*Extracted entries*
***

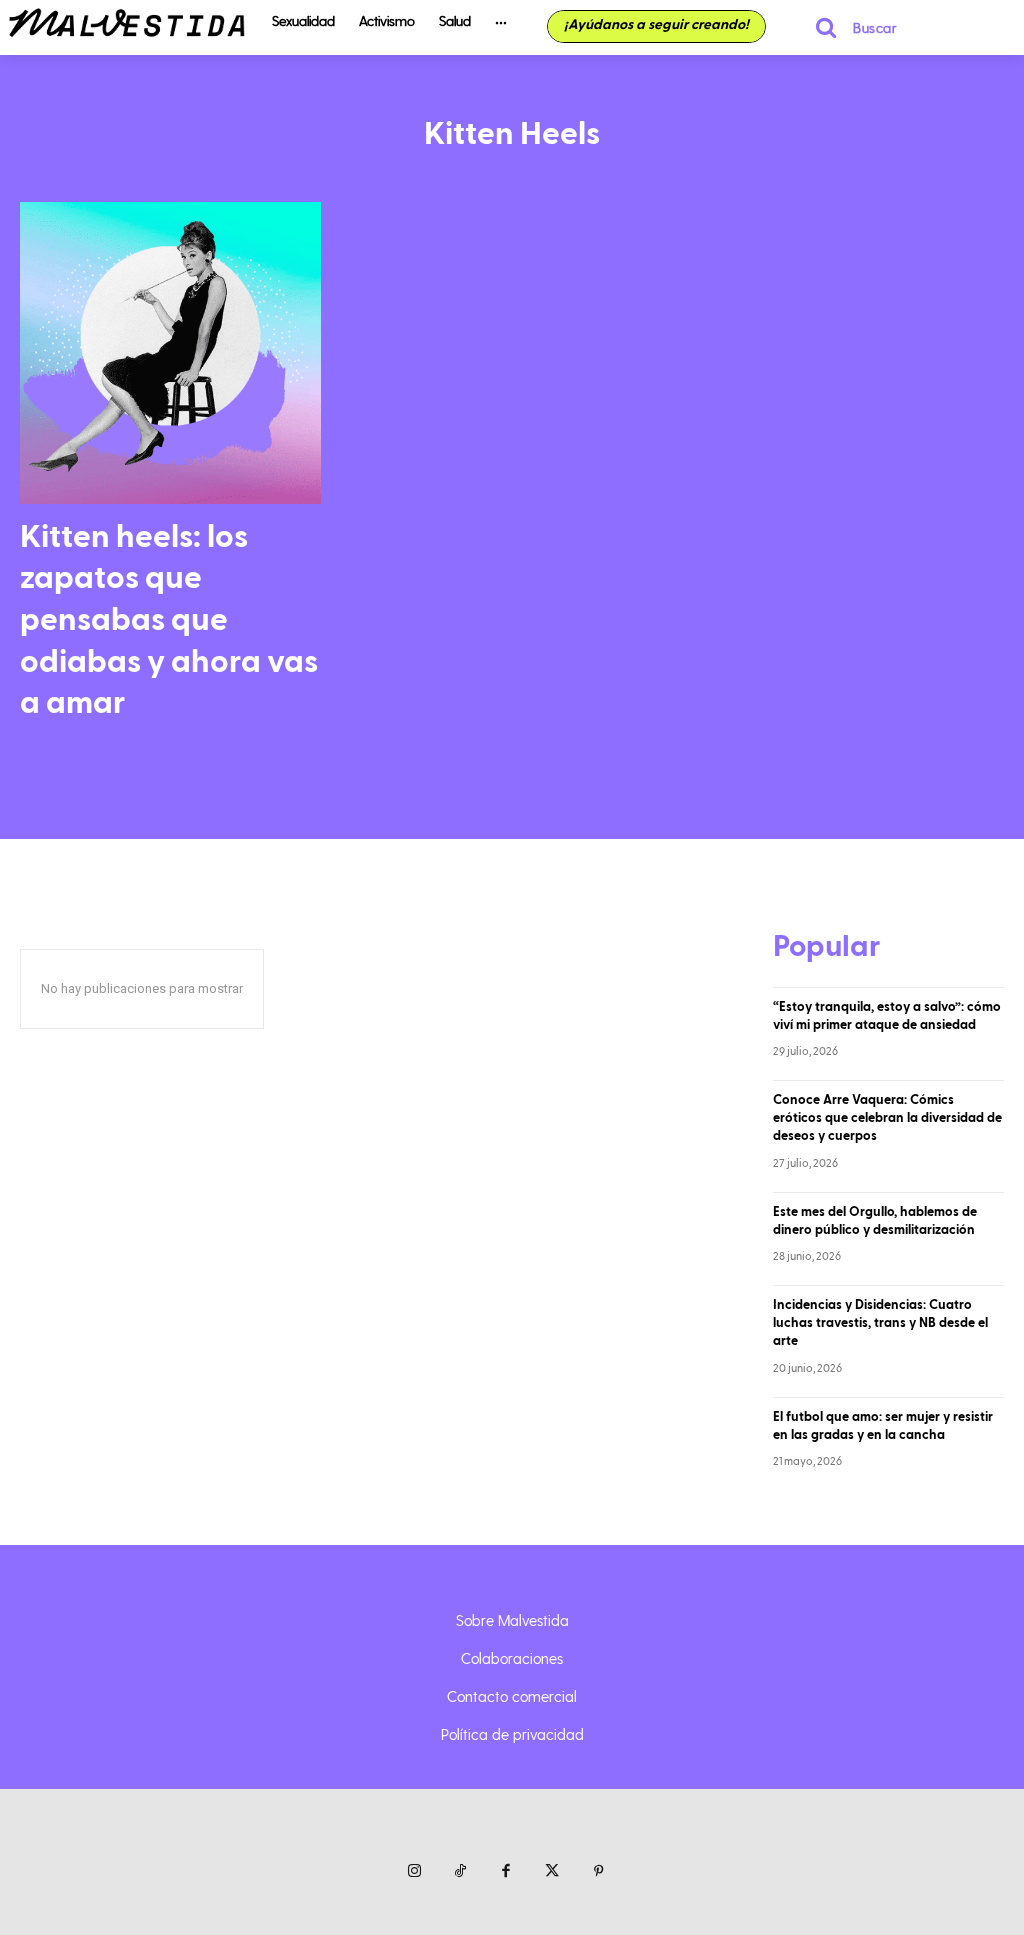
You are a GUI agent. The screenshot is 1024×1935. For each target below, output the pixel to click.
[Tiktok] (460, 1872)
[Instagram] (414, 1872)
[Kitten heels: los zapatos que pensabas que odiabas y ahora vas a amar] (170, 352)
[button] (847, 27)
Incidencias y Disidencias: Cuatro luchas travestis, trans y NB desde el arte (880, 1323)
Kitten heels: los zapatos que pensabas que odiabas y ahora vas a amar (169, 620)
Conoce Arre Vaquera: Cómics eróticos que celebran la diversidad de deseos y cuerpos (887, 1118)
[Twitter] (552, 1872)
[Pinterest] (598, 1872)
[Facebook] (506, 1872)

***

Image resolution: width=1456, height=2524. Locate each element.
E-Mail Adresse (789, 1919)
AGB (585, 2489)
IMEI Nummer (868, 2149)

***

*What this task involves*
Working from the data above, extract solely the lines from the one containing "amar (169, 620)" through the one containing "[Facebook] (506, 1872)", exactly as they appear, both included.

*Solution to this task*
Kitten heels: los zapatos que pensabas que odiabas y ahora vas a amar (169, 620)
Conoce Arre Vaquera: Cómics eróticos que celebran la diversidad de deseos y cuerpos (887, 1118)
[Twitter] (552, 1872)
[Pinterest] (598, 1872)
[Facebook] (506, 1872)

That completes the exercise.